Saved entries
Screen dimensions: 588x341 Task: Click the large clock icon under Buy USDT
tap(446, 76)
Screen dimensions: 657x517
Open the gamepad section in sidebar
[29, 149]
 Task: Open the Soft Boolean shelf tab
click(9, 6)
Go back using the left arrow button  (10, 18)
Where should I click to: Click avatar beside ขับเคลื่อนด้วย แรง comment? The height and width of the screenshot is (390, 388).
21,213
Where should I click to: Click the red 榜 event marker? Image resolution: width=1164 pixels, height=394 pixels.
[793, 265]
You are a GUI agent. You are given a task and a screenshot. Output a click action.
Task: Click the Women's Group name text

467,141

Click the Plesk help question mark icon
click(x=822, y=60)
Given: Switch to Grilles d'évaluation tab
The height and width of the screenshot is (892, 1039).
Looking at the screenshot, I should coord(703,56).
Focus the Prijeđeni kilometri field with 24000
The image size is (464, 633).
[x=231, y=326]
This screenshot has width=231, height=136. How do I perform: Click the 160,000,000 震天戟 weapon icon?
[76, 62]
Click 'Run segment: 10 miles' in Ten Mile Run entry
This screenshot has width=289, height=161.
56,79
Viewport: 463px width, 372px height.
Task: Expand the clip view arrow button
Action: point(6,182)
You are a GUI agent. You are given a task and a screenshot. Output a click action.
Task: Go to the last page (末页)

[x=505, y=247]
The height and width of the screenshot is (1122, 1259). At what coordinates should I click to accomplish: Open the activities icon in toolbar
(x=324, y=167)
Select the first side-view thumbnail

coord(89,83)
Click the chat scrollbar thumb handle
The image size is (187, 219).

Assignment
Your reply should be nothing but the lines from the one containing "This screenshot has width=231, height=136." through the last line above, copied exactly; please include both ends.

Answer section
This screenshot has width=231, height=136. How do I perform: Click the 160,000,000 震天戟 weapon icon?
[76, 62]
Click 'Run segment: 10 miles' in Ten Mile Run entry
This screenshot has width=289, height=161.
56,79
Viewport: 463px width, 372px height.
Task: Expand the clip view arrow button
Action: point(6,182)
You are a GUI agent. You are given a task and a screenshot. Output a click action.
Task: Go to the last page (末页)

[x=505, y=247]
The height and width of the screenshot is (1122, 1259). At what coordinates should I click to accomplish: Open the activities icon in toolbar
(x=324, y=167)
Select the first side-view thumbnail

coord(89,83)
Click the chat scrollbar thumb handle
The image size is (187, 219).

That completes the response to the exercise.